The main free parameters are the list of seed words and the language in which you want to obtain the final list of words: note you can add the seed words in english and obtain the final word list in your language of choice

In [11]:
## to see available wordnet languages and their codes type  wn.langs()
print("wordnet languages")
print(wn.langs())

## to see available stopword languages and their codes type stopwords.fileids()
print("stopword languages")
print(stopwords.fileids())

wordnet languages
dict_keys(['eng', 'als', 'arb', 'bul', 'cmn', 'dan', 'ell', 'fin', 'fra', 'heb', 'hrv', 'isl', 'ita', 'ita_iwn', 'jpn', 'cat', 'eus', 'glg', 'spa', 'ind', 'zsm', 'nld', 'nno', 'nob', 'pol', 'por', 'ron', 'lit', 'slk', 'slv', 'swe', 'tha'])

## Entries supplied
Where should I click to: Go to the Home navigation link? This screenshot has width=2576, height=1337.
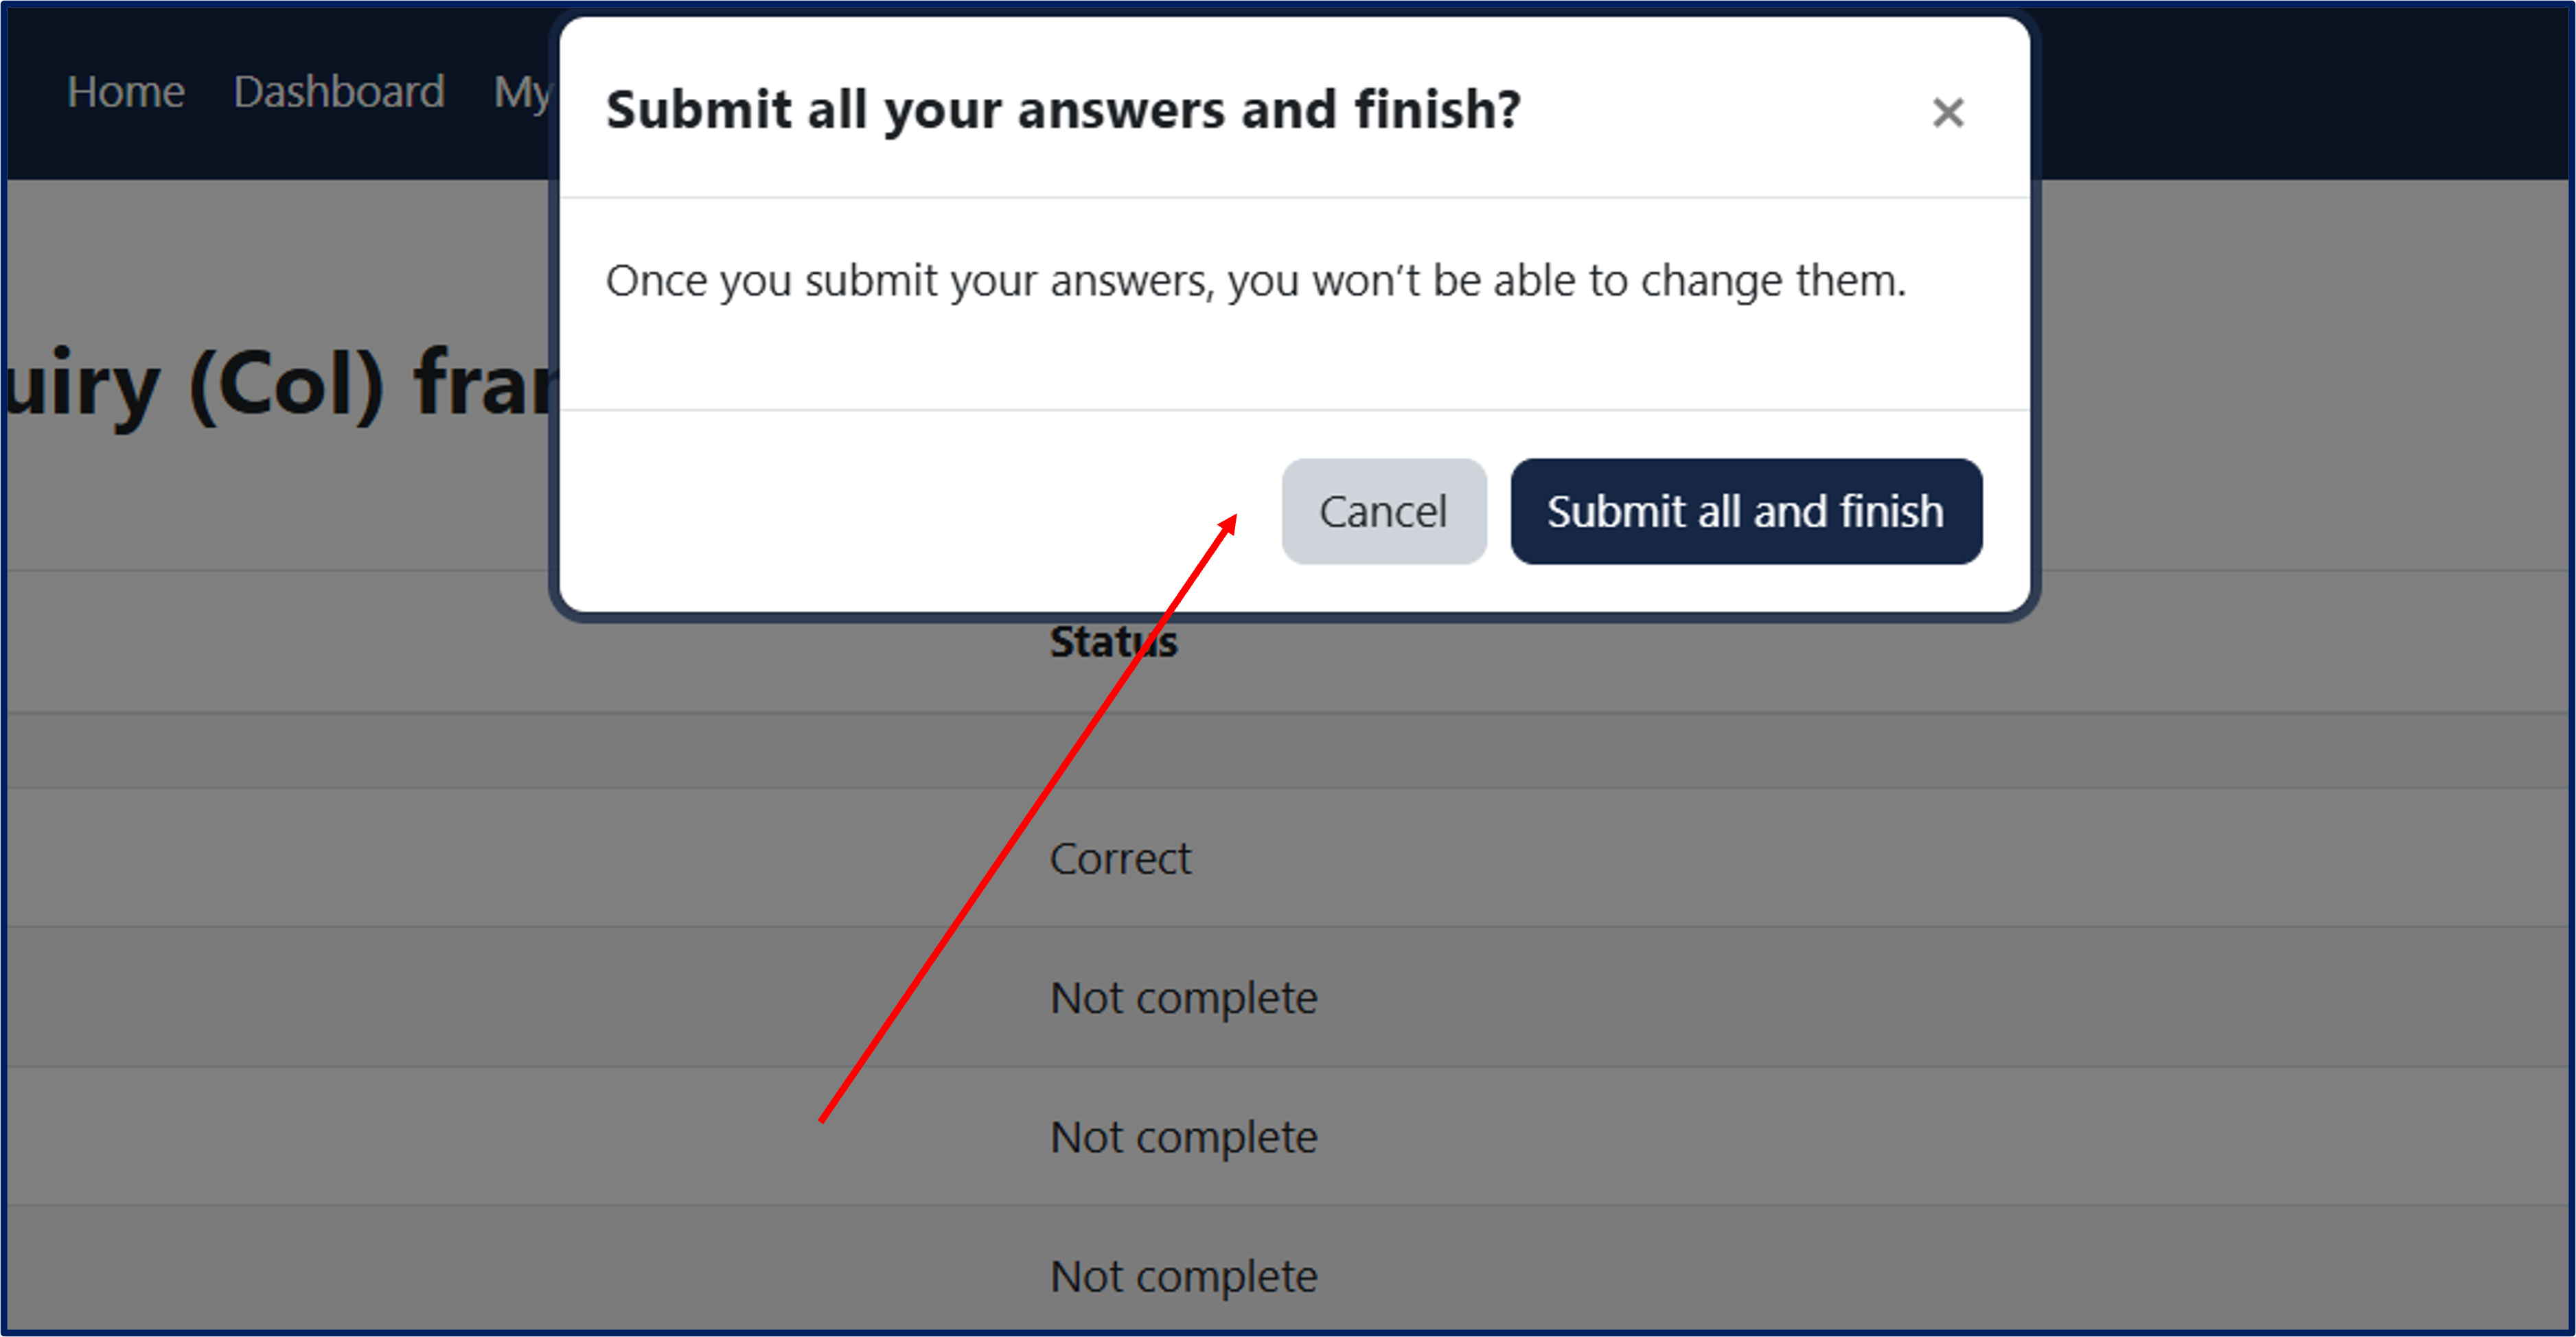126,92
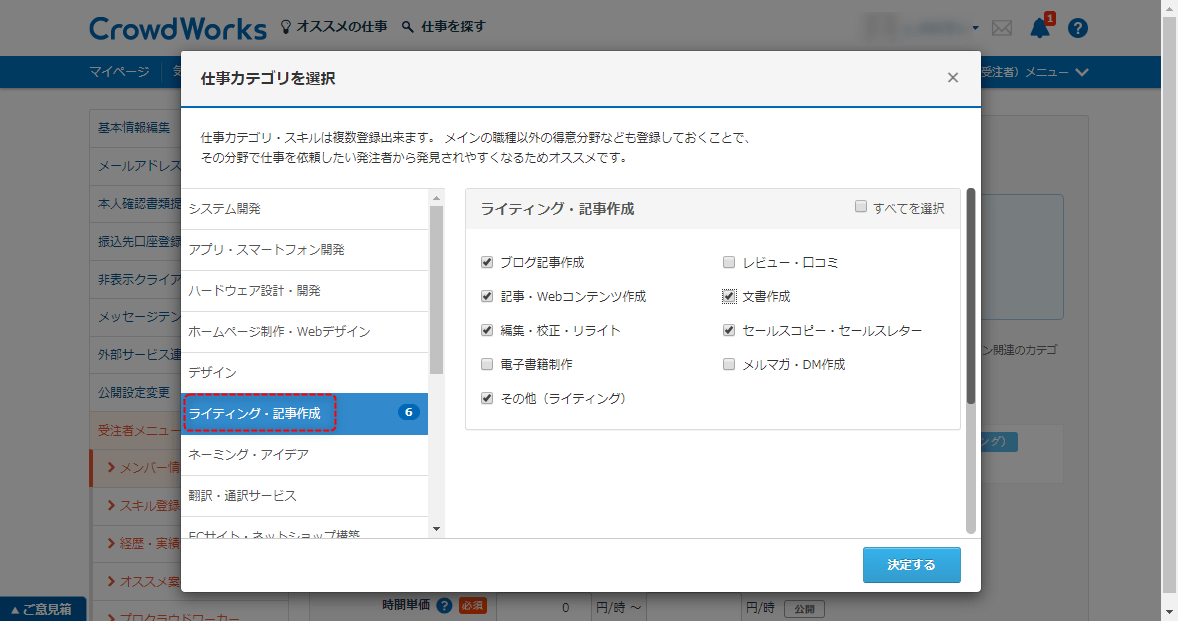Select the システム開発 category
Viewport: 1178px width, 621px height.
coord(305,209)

==

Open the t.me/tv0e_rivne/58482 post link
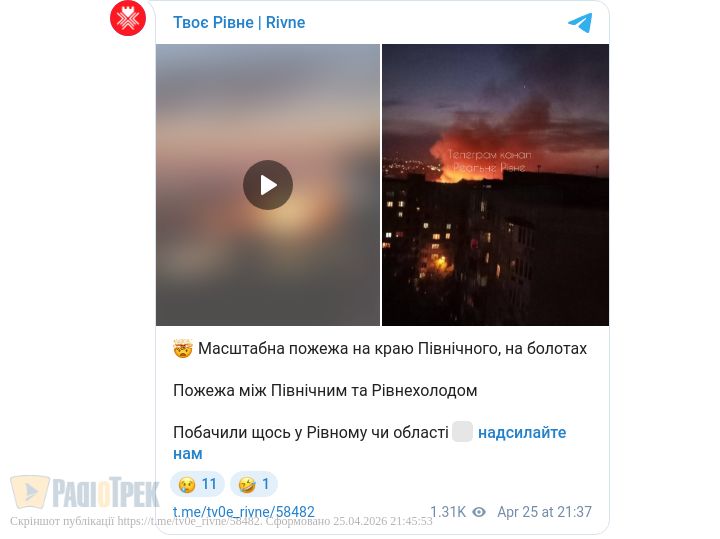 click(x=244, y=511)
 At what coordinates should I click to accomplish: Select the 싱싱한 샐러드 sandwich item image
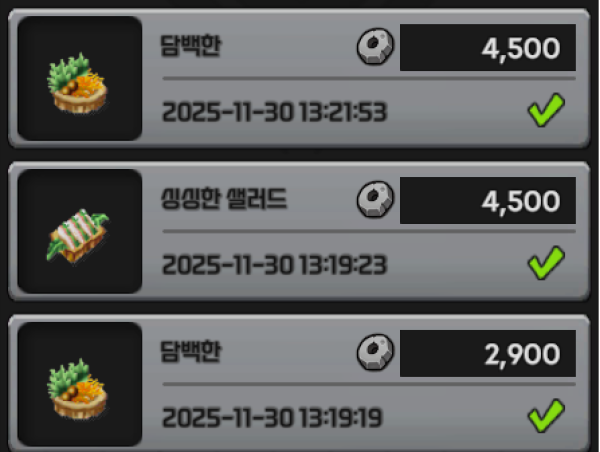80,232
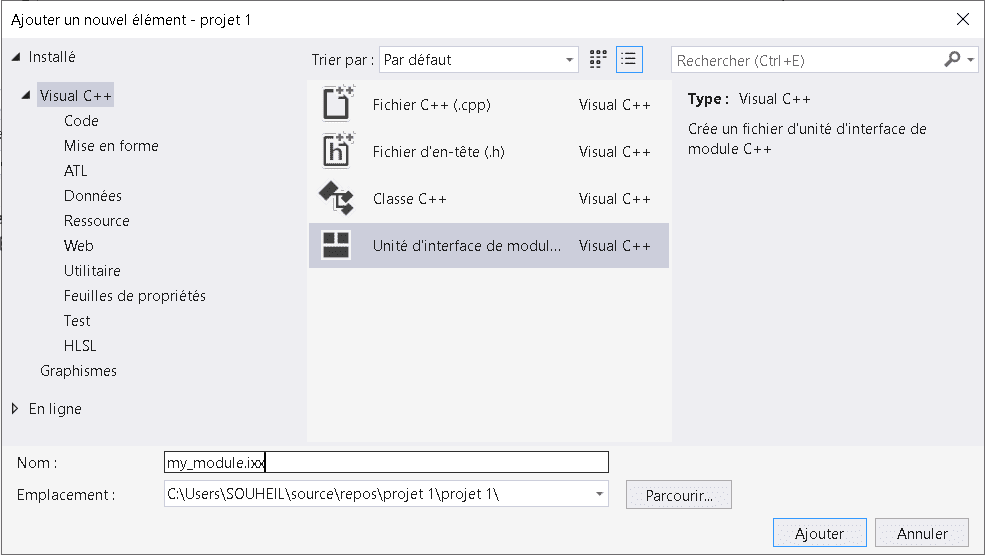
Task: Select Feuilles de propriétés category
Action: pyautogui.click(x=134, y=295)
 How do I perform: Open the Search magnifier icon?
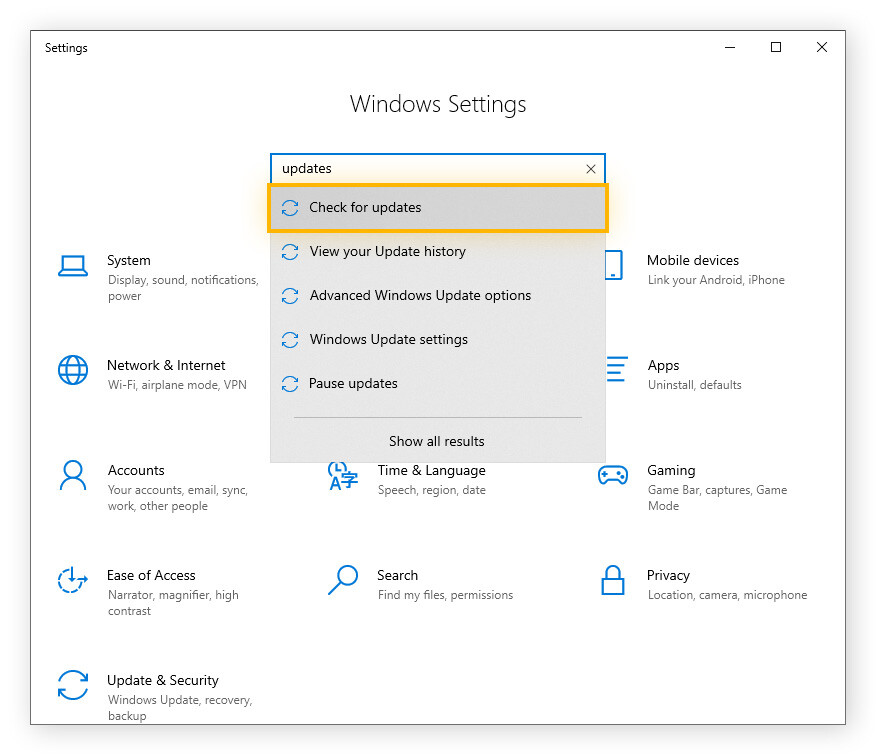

## Aim
Quote the passage on seed words and WordNet languages word for word, between "The main free" and "print(stopwords.fileids())", inclusive.

## Final result
The main free parameters are the list of seed words and the language in which you want to obtain the final list of words: note you can add the seed words in english and obtain the final word list in your language of choice

In [11]:
## to see available wordnet languages and their codes type  wn.langs()
print("wordnet languages")
print(wn.langs())

## to see available stopword languages and their codes type stopwords.fileids()
print("stopword languages")
print(stopwords.fileids())